--- Work to do ---
Rewrite all of the records below, replacing "menu" with "panel" and leaving everything else unchanged. Omit the pictures.

--- Dataset content ---
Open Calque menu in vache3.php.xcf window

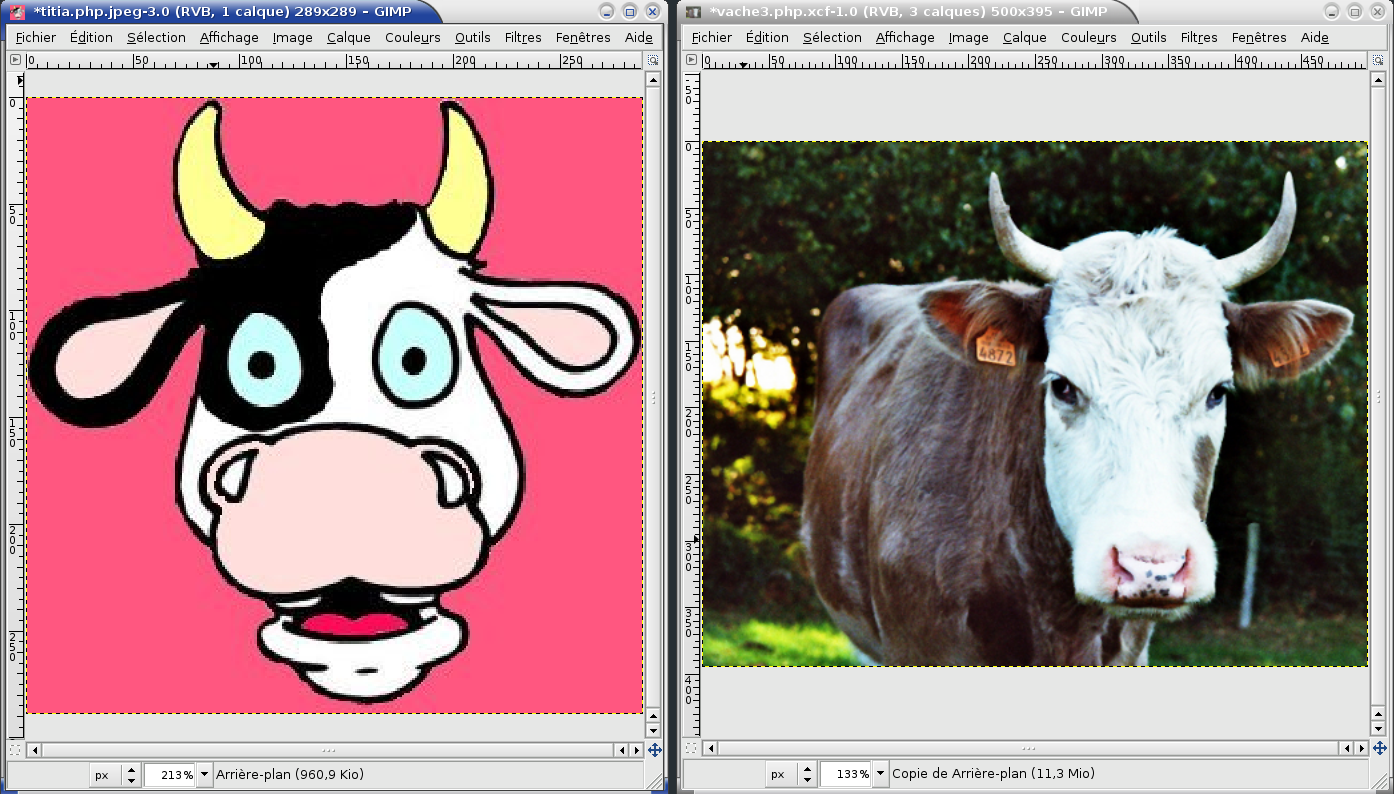tap(1024, 37)
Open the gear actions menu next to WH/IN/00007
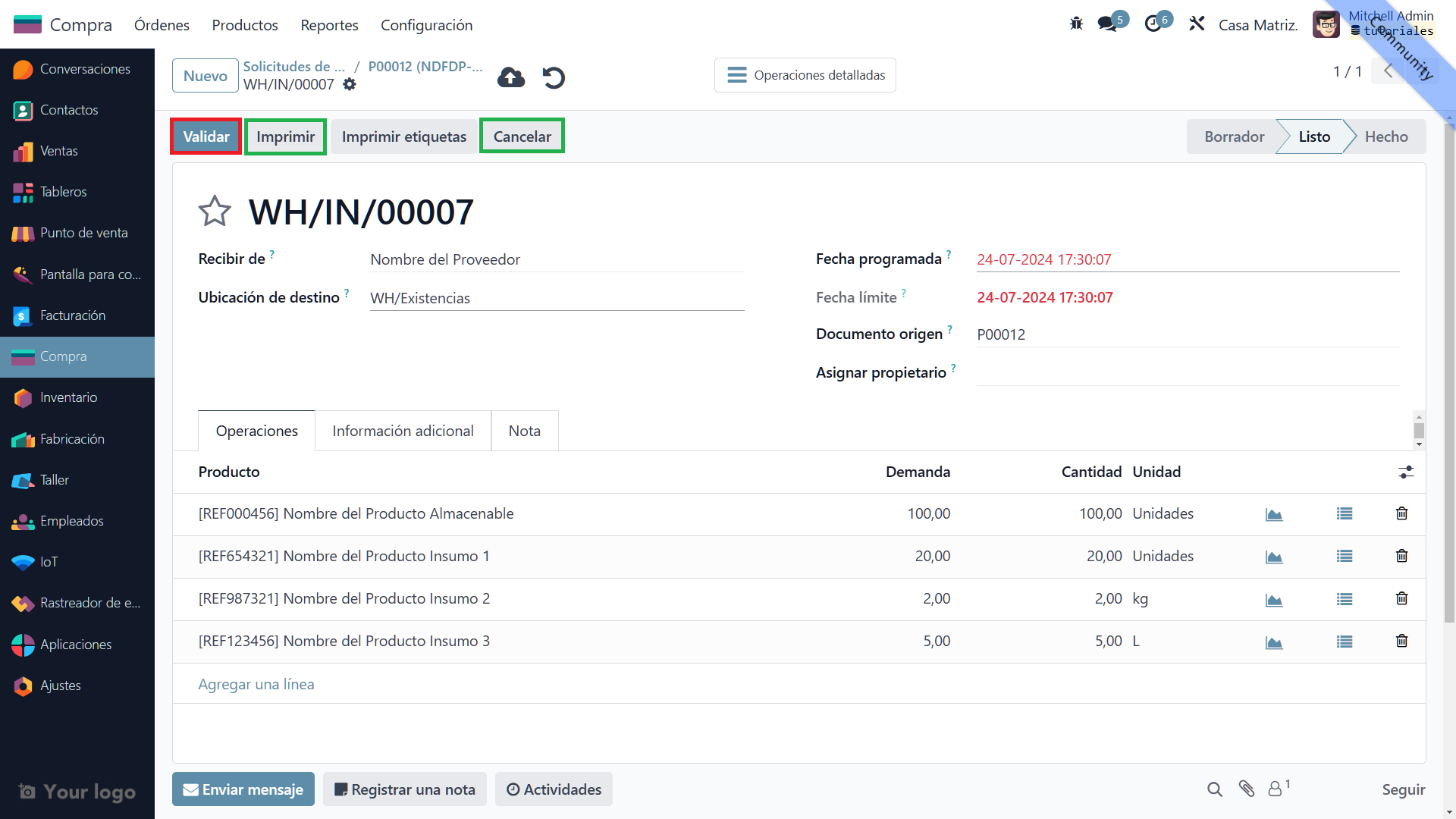Image resolution: width=1456 pixels, height=819 pixels. [350, 84]
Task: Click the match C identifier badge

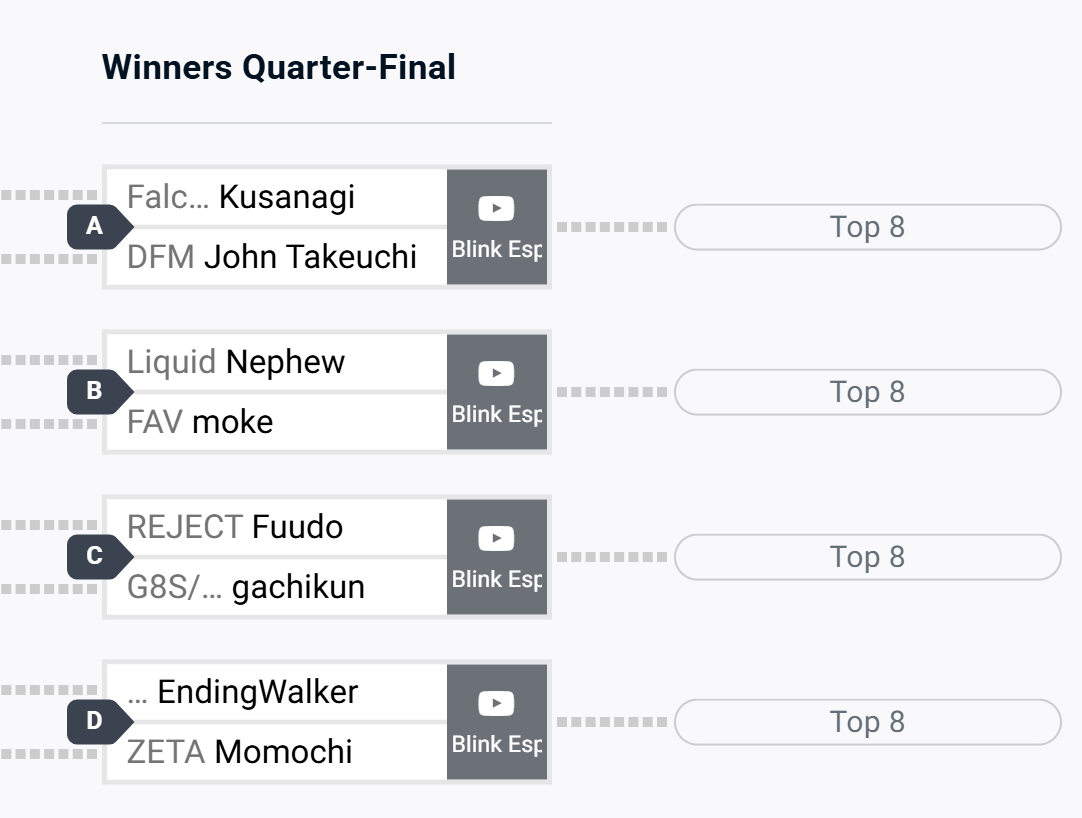Action: pos(99,556)
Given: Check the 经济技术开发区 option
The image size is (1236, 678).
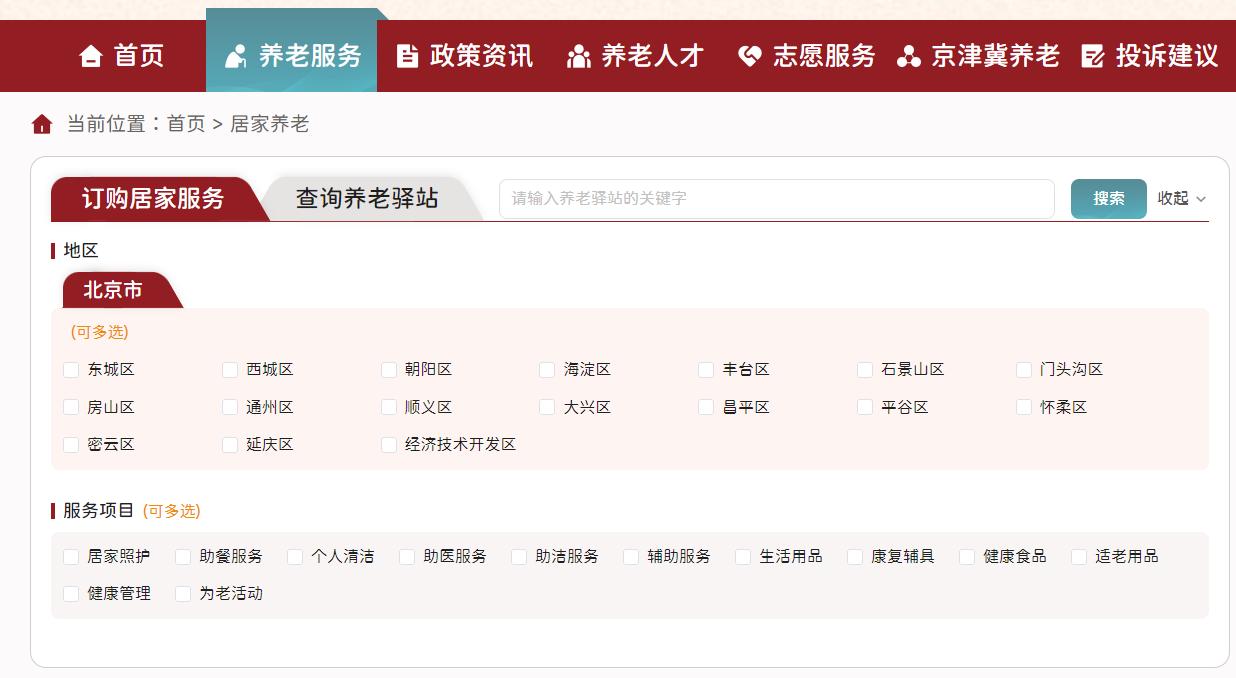Looking at the screenshot, I should coord(389,444).
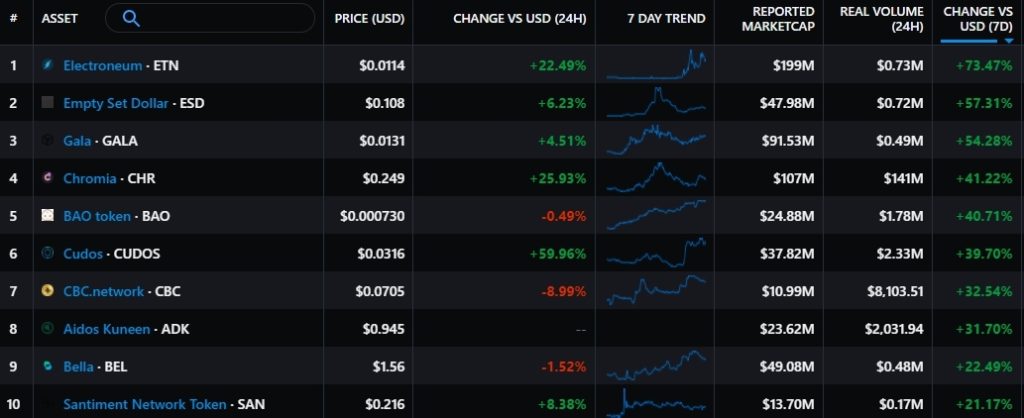Click the Bella coin logo
This screenshot has width=1024, height=418.
click(47, 367)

--- The output ---
Open Calque panel in vache3.php.xcf window

tap(1024, 37)
Open the gear actions panel next to WH/IN/00007
Image resolution: width=1456 pixels, height=819 pixels. [350, 84]
Task: Click the match C identifier badge

Action: pos(99,556)
Given: Check the 经济技术开发区 option
The image size is (1236, 678).
Looking at the screenshot, I should coord(389,444).
Click the Bella coin logo
This screenshot has width=1024, height=418.
click(47, 367)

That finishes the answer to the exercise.